Over the following year, I recognized that trust and context were paramount to tackling this obstacle together. Often Sam’s sentences were a string of incoherent phrases with one or two identifying words, like “train” or “engine.” Fortunately, having been with him all day, I had context. I knew what story he was trying to share and we could continue the conversation with Sam feeling heard and understood. I spoke his language, and even though he didn’t always fully comprehend what I was saying back, he could trust and move forward, learn and grow.
Two years after this initial doctor’s appointment, Sam’s receptive language was fully restored.
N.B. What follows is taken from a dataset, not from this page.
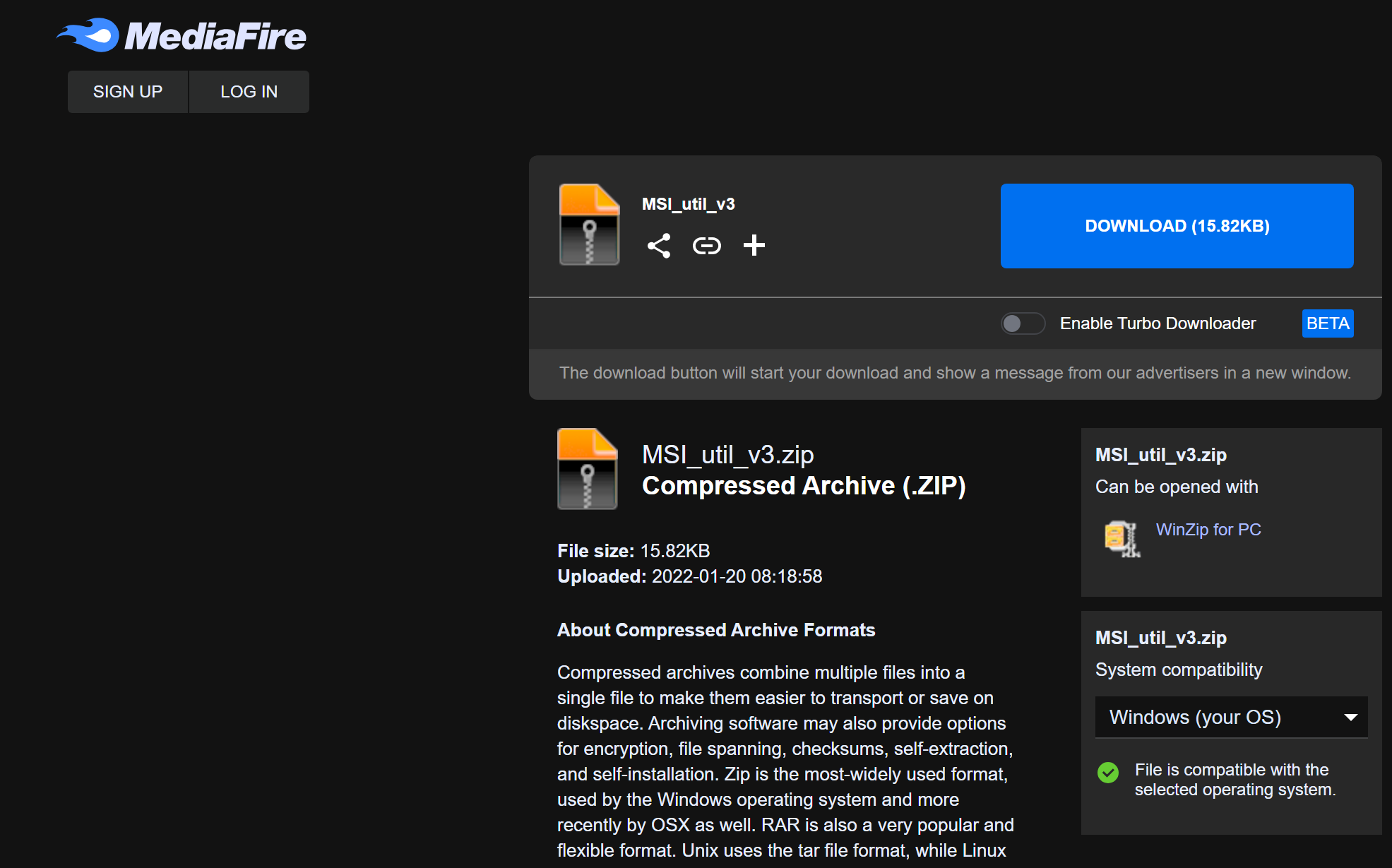This screenshot has width=1392, height=868.
Task: Click the WinZip application icon
Action: click(1122, 538)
His growth had been exponential not just in speech, but in multiple areas of his life because he understood direction and could act upon it. He trusted that his advocates had the best intentions for him and he was open to where they led.
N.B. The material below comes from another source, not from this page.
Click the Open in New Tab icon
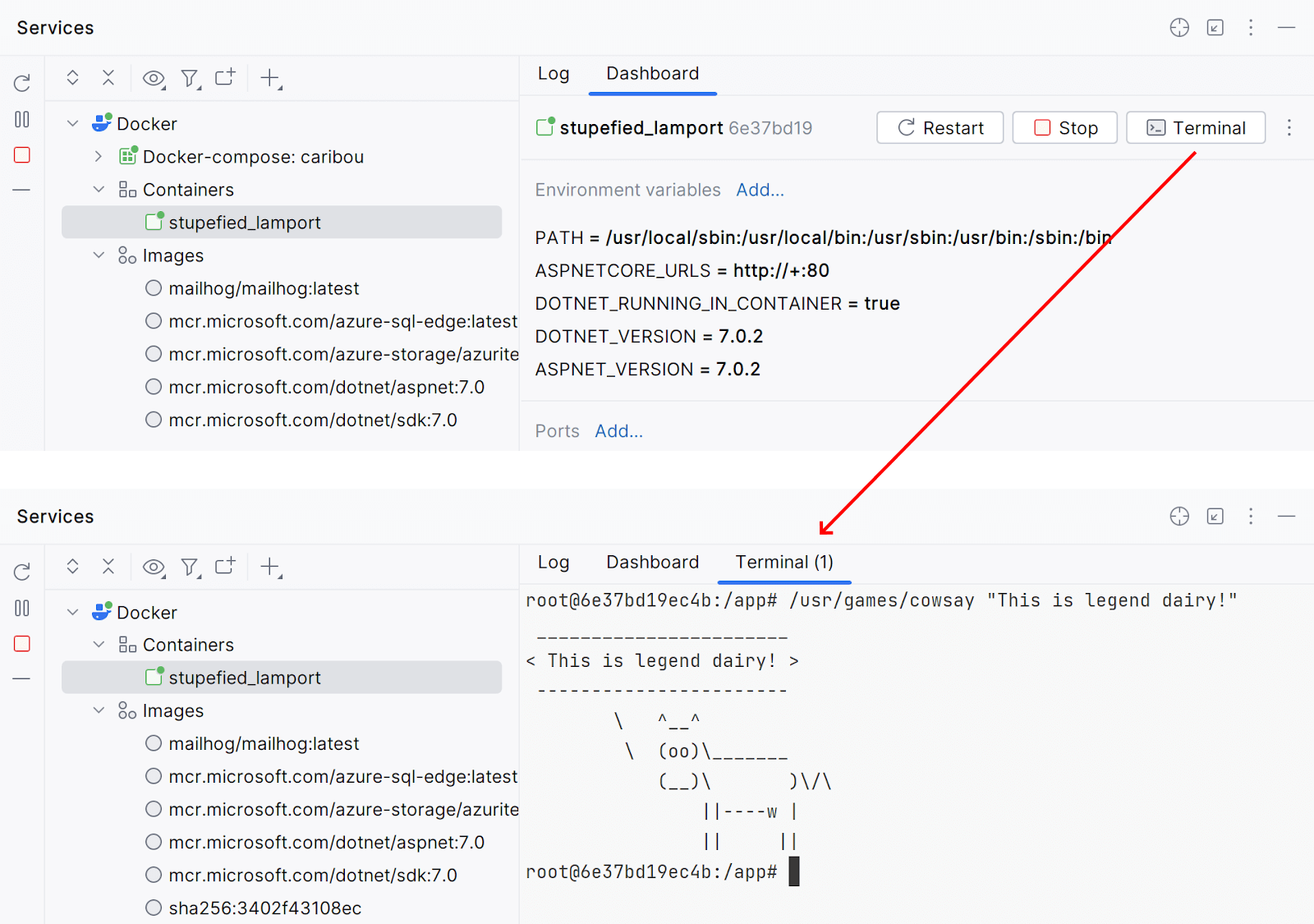pos(225,76)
While reflecting on Acts 2:1-41, I considered what it must have meant to the scattered “God-fearing Jews” who no longer needed an interpreter, suddenly able to hear their own language being spoken by the apostles. I imagine their response was shock and awe. Those hearing the apostles’ message would have expected to hear it in Greek, a familiar language to travelers. Instead, the movement of the Holy Spirit, as the ultimate interpreter, brought about the possibility to hear teaching in their native language. These new believers were then better able to share this good news with others, making the spreading of the Gospel possible in a new way. The connection would be stronger, the possibilities greater, and the reach farther.
There was an additional component, however, that needed to be present beyond understanding and speaking the same language: having the same heart. Trust was an issue. This becomes clear as some Jews accuse the apostles of being drunk (v13) instead of sensing the Holy Spirit at work. It is incumbent upon Peter at this point to give them context, to remind them of the prophetic words of Joel and David. He calls them to repentance, baptism, and a renewed trust in the One who had been promised by their ancestors, the One who made a way for them to understand through His Spirit. My relationship with Sam built the trust necessary to overcome the initial shock of the unexpected and move toward growth. In the same way, Peter is challenging the Jews in this passage to do the same so they can grow in relationship with the Lord.
This is our challenge too. As I learned with my son, trust is built in that place where context is shared. When we spend significant time with the Lord, our sensitivity to the voice of the Spirit in our lives increases. The result is spiritual growth that we wouldn’t experience otherwise. He is speaking our language. The question becomes are we spending the time, in a position of openness and trust towards the Lord, to respond to the Holy Spirit?